Avv. Vincenzo Colarocco

Il Garante privacy svedese ha avviato due istruttorie, rispettivamente nel 2017 e nel 2018, volte a verificare la compliance di Google in relazione alla gestione delle richieste provenienti dagli utenti interessati per l’esercizio del diritto all’oblio. All’esito di tali istruttorie, il Garante ha ritenuto violate le disposizioni del GDPR (in particolare, dell’art. 17) ed ha dunque comminato una sanzione di 7 milioni di Euro al motore di ricerca. Anzitutto il Garante ha rilevato che il delisting richiesto non era stato completamente posto in essere in due specifici casi e ha dunque aperto una nuova indagine di follow-up conclusasi con la rilevazione di una pratica non ammessa.
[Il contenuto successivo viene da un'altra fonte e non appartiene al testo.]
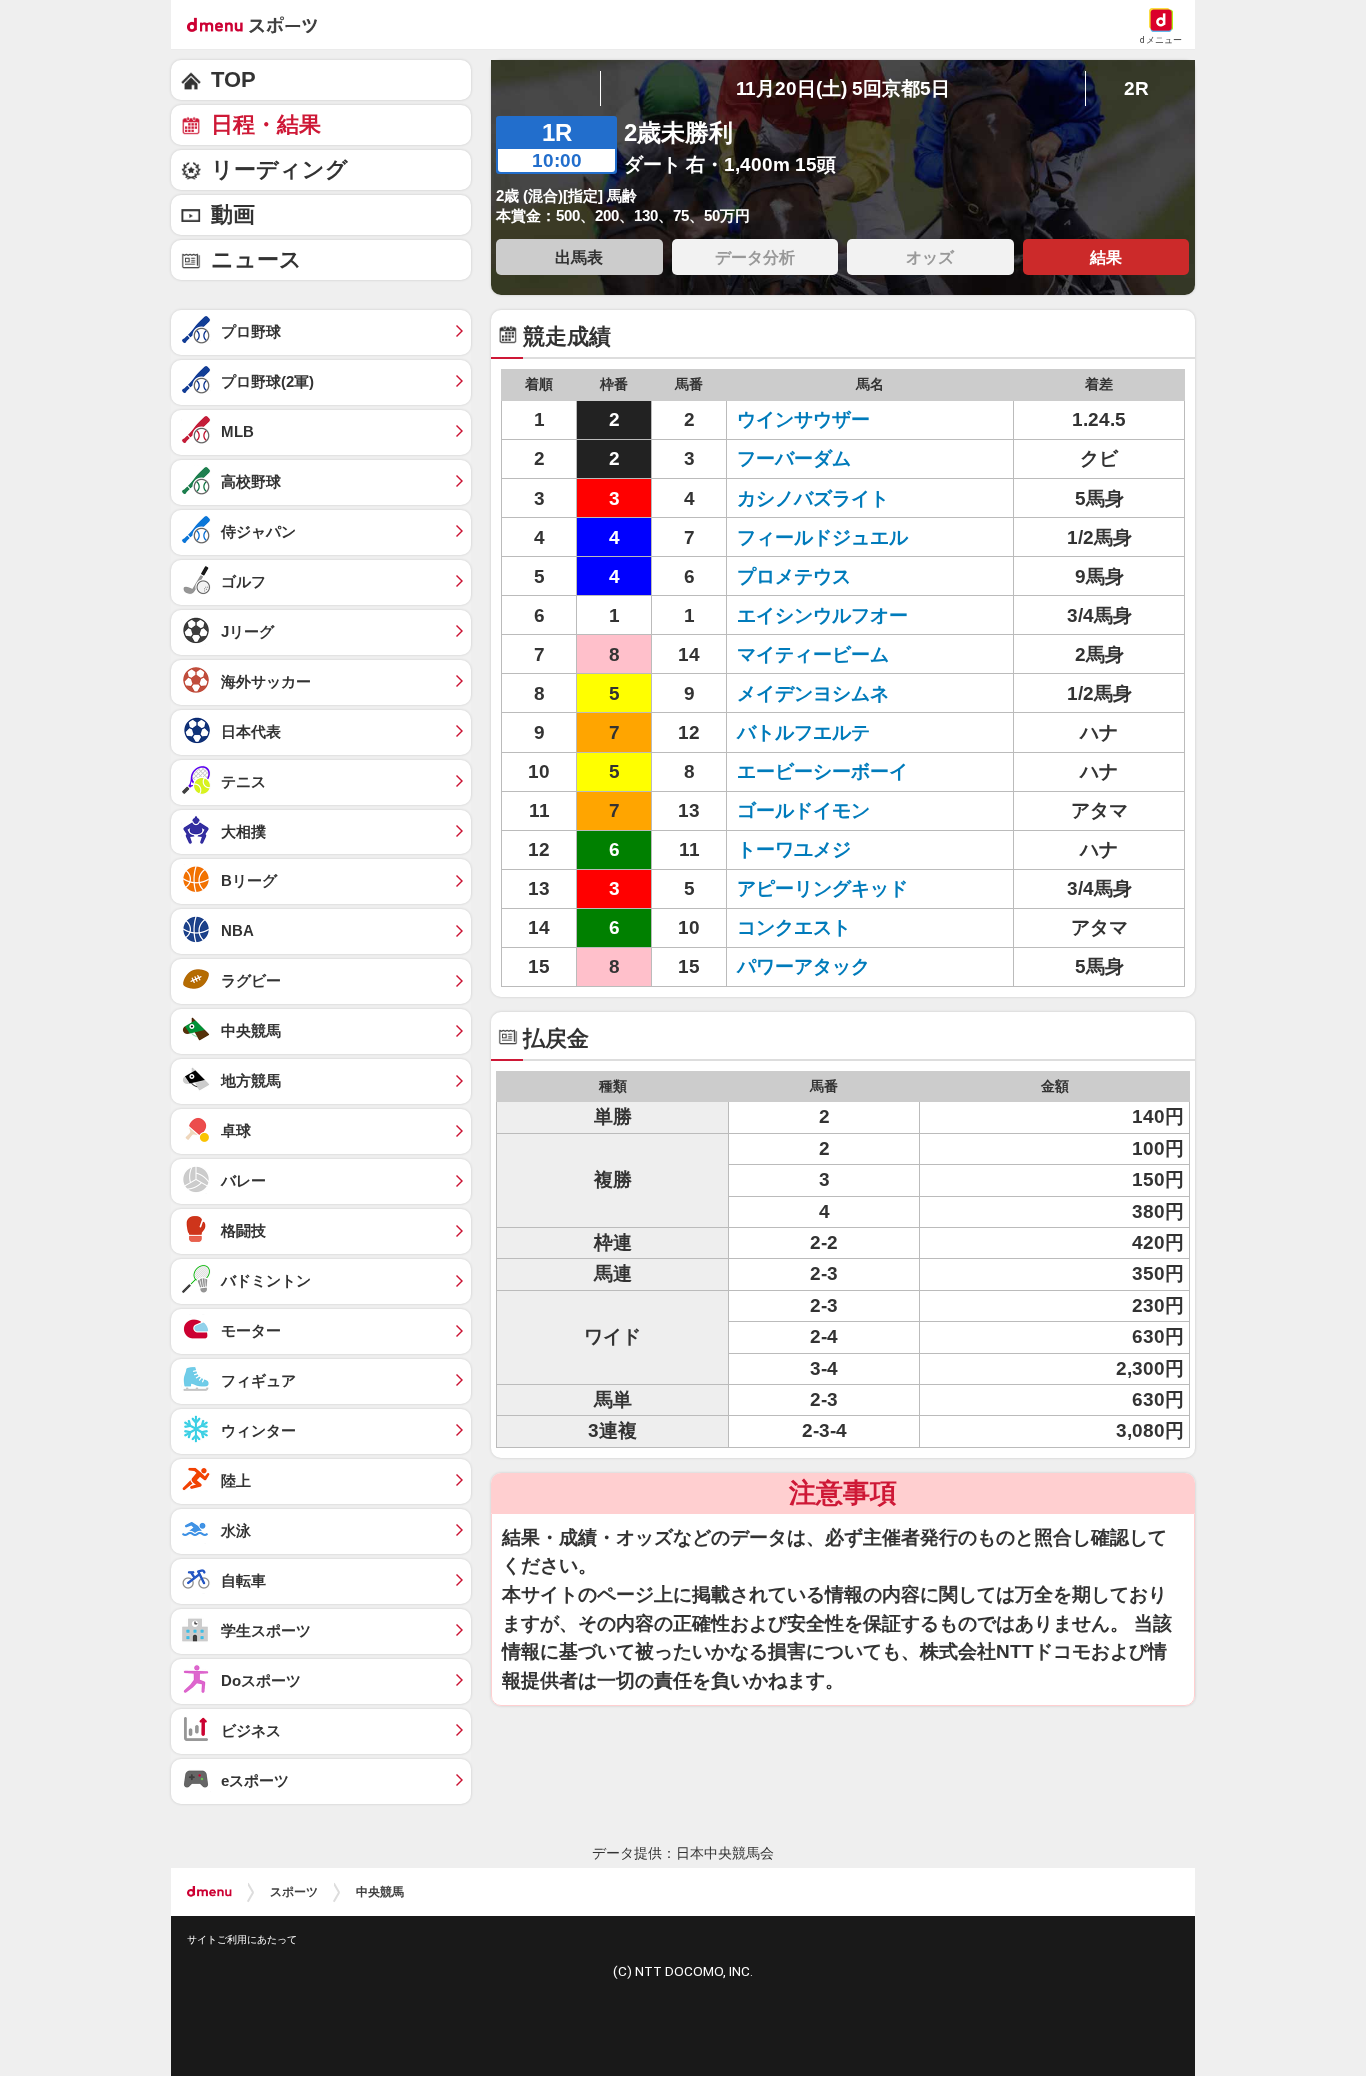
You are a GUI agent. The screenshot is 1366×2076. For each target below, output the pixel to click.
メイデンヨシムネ (813, 693)
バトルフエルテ (803, 732)
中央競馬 (380, 1892)
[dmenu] (209, 1892)
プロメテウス (794, 576)
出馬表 (579, 257)
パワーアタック (803, 966)
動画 (233, 214)
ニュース (256, 259)
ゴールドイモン (803, 810)
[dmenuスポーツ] (259, 24)
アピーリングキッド (822, 888)
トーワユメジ (794, 849)
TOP (233, 79)
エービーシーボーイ (822, 771)
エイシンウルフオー (822, 615)
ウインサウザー (803, 419)
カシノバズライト (813, 498)
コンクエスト (794, 927)
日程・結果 (266, 124)
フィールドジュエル (822, 537)
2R (1136, 88)
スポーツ (294, 1892)
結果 (1106, 257)
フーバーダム (794, 458)
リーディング (279, 169)
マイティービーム (813, 654)
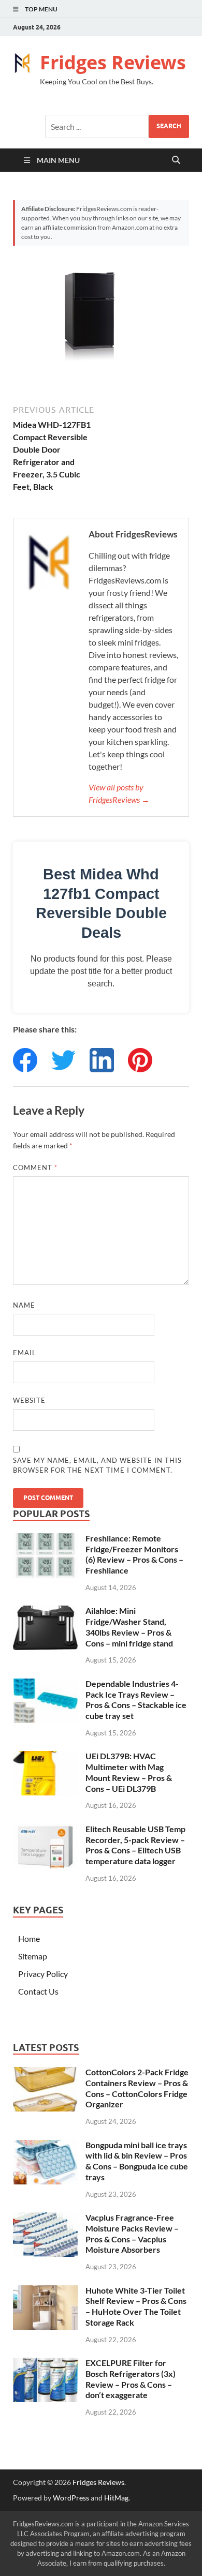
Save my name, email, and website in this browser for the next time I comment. (97, 1465)
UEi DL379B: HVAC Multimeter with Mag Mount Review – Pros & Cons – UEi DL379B (128, 1772)
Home (29, 1938)
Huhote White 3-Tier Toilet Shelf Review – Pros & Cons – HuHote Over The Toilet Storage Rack (135, 2306)
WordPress (71, 2497)
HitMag (116, 2497)
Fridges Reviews (113, 62)
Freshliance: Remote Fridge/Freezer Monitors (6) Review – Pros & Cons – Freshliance (134, 1554)
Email (24, 1353)
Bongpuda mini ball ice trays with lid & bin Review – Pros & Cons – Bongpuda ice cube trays (136, 2161)
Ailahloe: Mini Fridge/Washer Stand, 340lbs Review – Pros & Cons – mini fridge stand (129, 1627)
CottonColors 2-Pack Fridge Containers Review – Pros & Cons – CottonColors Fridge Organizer (137, 2088)
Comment (35, 1167)
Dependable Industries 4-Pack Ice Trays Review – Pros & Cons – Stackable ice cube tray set (135, 1699)
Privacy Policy (43, 1974)
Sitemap (32, 1956)
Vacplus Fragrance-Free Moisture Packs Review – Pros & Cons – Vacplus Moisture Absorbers (132, 2233)
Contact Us (38, 1991)
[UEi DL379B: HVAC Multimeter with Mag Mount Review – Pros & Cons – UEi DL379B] (45, 1757)
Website (29, 1400)
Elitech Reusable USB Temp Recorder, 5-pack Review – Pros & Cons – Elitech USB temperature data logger (135, 1845)
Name (24, 1305)
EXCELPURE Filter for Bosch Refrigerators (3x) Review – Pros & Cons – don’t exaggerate (130, 2379)
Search (168, 126)
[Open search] (176, 160)
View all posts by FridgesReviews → (119, 793)
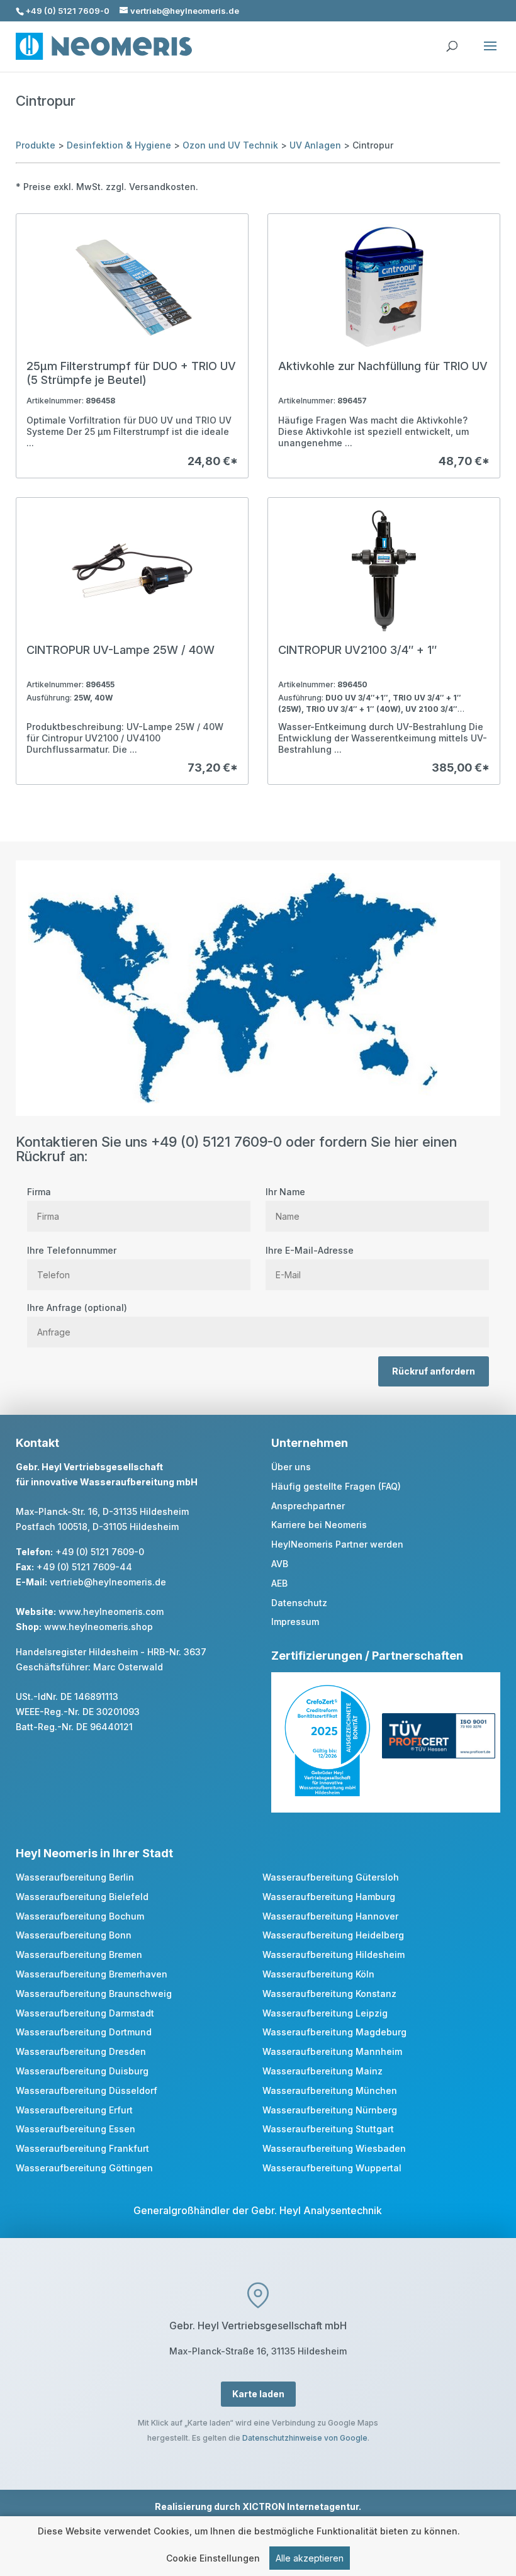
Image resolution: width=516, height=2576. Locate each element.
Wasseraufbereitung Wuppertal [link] (331, 2168)
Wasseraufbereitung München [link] (329, 2090)
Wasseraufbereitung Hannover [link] (330, 1916)
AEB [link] (279, 1583)
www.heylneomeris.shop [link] (98, 1626)
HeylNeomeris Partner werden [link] (337, 1544)
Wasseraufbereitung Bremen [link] (79, 1954)
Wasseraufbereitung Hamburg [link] (328, 1896)
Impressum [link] (295, 1621)
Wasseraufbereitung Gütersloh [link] (330, 1877)
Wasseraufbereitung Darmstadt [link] (85, 2013)
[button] (490, 54)
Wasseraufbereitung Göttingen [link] (84, 2168)
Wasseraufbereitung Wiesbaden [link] (334, 2148)
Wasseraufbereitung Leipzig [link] (325, 2013)
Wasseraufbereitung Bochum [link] (80, 1916)
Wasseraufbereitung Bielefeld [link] (82, 1896)
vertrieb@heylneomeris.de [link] (108, 1582)
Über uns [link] (291, 1466)
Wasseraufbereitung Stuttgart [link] (328, 2128)
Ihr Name (285, 1191)
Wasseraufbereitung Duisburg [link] (82, 2071)
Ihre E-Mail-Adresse (310, 1250)
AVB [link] (279, 1563)
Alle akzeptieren (310, 2558)
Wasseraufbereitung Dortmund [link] (84, 2032)
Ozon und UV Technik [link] (230, 145)
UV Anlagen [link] (315, 145)
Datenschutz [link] (299, 1602)
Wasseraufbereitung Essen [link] (75, 2128)
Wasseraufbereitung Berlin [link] (75, 1877)
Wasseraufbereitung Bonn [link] (74, 1935)
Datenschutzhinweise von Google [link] (304, 2438)
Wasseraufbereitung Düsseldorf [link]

Da quanto emerso, infatti, quando Google, in accoglimento della richiesta dell’interessato, rimuove un risultato dalle ricerche ne dà notizia al titolare del sito web su cui tale notizia è stata pubblicata: ciò permette ai titolari di ripubblicare la pagina web in questione su un altro indirizzo web che, dunque, ri-apparirà poi in una ricerca sul motore di Google, con ogni conseguente pregiudizio per il diritto espressamente riconosciuto dalla normativa comunitaria.